Treatment of patients with acute myeloid leukemia with the targeted alpha-particle nanogenerator (225)actinium-lintuzumab Journal Article


Authors: Rosenblat, T. L.; McDevitt, M. R.; Carrasquillo, J. A.; Pandit-Taskar, N.; Frattini, M. G.; Maslak, P. G.; Park, J. H.; Douer, D.; Cicic, D.; Larson, S. M.; Scheinberg, D. A.; Jurcic, J. G.

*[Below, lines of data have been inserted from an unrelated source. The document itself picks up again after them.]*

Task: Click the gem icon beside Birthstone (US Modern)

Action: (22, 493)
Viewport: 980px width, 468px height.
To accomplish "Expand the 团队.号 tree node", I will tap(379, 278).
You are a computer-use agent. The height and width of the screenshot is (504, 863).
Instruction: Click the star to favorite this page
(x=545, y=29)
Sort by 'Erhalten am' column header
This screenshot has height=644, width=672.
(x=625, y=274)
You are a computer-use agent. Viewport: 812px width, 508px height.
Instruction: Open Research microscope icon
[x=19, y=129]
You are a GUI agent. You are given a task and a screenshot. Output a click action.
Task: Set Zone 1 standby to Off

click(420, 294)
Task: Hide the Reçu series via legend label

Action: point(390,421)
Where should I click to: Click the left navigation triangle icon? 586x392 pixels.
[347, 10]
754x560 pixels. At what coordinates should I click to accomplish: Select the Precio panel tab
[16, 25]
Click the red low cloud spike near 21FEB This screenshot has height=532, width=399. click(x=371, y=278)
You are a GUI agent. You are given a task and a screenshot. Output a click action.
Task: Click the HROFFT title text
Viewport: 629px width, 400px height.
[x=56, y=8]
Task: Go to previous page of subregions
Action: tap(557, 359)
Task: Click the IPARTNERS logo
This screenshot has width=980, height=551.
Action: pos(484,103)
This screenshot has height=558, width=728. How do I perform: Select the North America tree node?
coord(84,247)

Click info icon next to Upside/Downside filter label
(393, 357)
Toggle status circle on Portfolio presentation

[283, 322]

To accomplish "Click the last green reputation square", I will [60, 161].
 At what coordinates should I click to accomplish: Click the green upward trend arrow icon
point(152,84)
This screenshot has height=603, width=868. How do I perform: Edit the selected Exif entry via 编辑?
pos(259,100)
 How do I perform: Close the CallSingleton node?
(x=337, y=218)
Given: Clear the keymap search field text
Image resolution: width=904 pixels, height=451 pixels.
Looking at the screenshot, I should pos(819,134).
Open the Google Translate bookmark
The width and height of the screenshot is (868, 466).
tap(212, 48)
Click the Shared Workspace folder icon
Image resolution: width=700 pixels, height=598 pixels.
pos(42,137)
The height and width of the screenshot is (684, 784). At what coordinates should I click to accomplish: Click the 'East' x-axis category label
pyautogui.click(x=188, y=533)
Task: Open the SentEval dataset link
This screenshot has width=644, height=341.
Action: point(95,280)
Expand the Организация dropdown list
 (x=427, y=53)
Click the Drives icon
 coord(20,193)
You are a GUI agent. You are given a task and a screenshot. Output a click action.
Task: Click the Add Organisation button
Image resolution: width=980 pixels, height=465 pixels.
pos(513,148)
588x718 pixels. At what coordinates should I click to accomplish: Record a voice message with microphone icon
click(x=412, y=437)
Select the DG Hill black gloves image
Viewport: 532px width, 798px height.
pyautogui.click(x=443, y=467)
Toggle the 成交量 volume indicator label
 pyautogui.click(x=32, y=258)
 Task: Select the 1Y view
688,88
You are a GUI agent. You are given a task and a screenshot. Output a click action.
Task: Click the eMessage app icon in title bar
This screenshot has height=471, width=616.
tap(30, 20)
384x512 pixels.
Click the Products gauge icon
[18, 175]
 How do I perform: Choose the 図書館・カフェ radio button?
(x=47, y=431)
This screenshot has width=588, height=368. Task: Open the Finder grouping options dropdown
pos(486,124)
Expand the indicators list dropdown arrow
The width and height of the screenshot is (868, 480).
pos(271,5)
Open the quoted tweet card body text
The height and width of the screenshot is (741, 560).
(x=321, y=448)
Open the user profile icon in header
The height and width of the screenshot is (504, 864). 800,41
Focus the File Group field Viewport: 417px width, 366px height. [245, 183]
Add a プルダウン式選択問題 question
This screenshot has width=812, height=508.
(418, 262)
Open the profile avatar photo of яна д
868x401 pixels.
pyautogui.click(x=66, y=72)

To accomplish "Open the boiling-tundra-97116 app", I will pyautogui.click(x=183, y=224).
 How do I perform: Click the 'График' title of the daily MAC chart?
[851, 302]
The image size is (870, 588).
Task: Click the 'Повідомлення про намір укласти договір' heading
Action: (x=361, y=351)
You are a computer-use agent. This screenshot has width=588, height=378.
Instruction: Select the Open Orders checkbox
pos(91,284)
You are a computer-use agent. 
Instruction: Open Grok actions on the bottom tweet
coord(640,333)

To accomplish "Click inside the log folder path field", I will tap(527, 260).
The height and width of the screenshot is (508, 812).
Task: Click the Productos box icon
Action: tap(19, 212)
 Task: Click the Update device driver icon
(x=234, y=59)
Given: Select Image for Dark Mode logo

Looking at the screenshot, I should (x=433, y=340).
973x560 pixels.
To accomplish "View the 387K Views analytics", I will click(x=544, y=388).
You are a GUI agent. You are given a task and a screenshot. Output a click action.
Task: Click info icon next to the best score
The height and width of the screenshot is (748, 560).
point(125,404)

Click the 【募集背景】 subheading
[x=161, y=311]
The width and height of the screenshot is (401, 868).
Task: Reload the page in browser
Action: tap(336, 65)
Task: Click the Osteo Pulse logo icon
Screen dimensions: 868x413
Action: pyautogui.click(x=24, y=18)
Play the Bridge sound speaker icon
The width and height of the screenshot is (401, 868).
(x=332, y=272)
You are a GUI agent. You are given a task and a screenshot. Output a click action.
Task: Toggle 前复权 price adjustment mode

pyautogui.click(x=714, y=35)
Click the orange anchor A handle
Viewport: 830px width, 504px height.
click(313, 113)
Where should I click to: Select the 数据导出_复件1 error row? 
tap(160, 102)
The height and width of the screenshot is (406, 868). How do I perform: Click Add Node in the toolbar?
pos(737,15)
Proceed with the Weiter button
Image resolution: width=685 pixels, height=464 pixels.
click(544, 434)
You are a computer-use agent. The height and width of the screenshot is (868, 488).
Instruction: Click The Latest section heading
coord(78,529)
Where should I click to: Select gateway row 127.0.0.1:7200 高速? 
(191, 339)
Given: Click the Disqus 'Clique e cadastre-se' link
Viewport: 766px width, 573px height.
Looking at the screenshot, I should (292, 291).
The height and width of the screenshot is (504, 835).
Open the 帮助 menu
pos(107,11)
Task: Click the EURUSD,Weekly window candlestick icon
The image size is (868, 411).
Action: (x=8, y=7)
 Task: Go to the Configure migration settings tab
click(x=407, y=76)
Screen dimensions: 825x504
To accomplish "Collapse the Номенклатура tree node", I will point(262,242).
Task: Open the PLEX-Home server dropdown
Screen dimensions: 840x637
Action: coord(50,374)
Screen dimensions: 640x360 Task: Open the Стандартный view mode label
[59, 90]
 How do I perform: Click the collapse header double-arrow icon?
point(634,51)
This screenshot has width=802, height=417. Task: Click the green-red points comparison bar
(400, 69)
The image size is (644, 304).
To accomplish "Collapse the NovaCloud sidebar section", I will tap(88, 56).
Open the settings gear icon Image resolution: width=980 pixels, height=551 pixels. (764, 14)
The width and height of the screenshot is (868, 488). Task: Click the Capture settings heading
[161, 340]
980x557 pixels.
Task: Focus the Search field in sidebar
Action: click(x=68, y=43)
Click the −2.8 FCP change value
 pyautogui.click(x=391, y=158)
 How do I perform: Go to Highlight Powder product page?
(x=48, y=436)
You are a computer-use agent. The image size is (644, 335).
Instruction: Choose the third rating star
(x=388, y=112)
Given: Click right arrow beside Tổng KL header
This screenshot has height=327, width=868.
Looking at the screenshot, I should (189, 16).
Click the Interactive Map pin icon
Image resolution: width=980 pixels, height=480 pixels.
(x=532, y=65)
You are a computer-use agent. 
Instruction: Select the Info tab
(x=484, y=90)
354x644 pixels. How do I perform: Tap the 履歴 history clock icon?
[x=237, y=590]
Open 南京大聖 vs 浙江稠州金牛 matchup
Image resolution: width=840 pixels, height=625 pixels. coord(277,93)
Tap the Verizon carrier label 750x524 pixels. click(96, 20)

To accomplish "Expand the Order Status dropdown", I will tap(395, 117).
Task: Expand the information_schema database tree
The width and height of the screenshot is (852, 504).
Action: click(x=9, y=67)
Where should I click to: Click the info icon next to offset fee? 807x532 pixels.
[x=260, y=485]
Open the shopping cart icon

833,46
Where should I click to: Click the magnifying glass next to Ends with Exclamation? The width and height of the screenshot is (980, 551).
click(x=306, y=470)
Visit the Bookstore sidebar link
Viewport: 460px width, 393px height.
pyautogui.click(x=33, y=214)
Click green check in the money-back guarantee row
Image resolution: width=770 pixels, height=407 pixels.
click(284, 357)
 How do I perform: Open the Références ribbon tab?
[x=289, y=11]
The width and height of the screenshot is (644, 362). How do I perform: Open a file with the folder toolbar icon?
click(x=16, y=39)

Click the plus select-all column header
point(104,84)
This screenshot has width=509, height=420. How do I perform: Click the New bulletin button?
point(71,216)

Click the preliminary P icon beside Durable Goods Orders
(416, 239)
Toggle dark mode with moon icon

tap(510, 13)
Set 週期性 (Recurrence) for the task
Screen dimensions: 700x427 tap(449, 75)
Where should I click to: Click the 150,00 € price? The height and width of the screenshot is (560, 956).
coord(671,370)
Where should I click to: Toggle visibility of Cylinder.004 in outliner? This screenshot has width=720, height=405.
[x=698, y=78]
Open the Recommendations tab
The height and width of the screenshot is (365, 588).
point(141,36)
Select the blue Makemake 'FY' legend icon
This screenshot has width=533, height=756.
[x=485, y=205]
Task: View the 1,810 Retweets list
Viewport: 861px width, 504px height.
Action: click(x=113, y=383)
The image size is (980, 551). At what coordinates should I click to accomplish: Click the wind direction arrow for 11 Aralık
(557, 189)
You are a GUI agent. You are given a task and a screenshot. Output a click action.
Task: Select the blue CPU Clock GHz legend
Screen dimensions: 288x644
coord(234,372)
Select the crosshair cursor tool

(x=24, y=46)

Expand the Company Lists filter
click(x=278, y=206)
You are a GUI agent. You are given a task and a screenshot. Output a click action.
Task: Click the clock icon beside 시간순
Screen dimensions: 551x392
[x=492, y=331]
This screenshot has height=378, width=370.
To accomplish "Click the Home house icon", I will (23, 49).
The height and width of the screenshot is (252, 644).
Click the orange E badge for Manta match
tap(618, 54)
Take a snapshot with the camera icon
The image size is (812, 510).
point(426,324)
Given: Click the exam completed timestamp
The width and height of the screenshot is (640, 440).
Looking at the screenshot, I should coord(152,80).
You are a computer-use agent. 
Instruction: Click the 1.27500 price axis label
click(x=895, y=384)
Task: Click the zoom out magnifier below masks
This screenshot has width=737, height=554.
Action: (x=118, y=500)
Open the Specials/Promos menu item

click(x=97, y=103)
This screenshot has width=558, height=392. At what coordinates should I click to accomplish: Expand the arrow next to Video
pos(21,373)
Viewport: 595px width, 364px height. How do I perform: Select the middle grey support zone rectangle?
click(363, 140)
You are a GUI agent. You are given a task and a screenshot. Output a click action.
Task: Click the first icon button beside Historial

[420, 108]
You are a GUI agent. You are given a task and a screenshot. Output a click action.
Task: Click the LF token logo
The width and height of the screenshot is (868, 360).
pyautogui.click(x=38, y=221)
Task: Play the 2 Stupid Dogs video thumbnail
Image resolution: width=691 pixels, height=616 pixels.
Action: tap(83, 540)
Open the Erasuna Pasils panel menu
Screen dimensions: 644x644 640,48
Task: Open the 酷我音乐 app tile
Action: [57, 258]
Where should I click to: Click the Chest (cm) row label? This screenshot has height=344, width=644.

Article Title: Treatment of patients with acute myeloid leukemia with the targeted alpha-particle nanogenerator (225)actinium-lintuzumab
Abstract: PURPOSE: The anti-CD33 antibody lintuzumab has modest activity against acute myeloid leukemia (AML). To increase its potency, lintuzumab was conjugated to actinium-225 (225Ac), a radionuclide yielding 4 α-particles. This first-in-human, phase I trial was conducted to determine the safety, pharmacology, and biological activity of 225Ac-lintuzumab. PATIENTS AND METHODS: Eighteen patients (median age, 64 years; range, 45-80) with relapsed or refractory AML received a single infusion of 225Ac-lintuzumab at activities of 18.5 to 148 kBq/kg. RESULTS: The maximum tolerated dose was 111 kBq/kg. Dose-limiting toxicities included myelosuppression lasting > 35 days in one patient receiving 148 kBq/kg and death from sepsis in two patients treated with 111 and 148 kBq/kg. Myelosuppression was the most common toxicity. Significant extramedullary toxicities were limited to transient grade 3 liver function abnormalities. Pharmacokinetics were determined by gamma counting serial whole blood, plasma, and urine samples at energy windows for the 225Ac daughters, francium-221 and bismuth-213. Two-phase elimination kinetics were seen with mean plasma t1/2 - α and t1/2 - β of 1.9 and 38 hours, respectively. Peripheral blood blasts were eliminated in 10 of 16 evaluable patients (63%) but only at doses of ≥ 37 kBq/kg. Bone marrow blasts were reduced in 10 of 15 evaluable patients (67%), including 3 patients with marrow blasts ≤ 5% and one patient with a morphologic leukemia-free state. CONCLUSIONS: Therapy for AML with the targeted α-particle generator 225Ac-lintuzumab was feasible with an acceptable safety profile. Elimination of circulating blasts or reductions in marrow blasts were observed across all dose levels. ©2022 American Association for Cancer Research.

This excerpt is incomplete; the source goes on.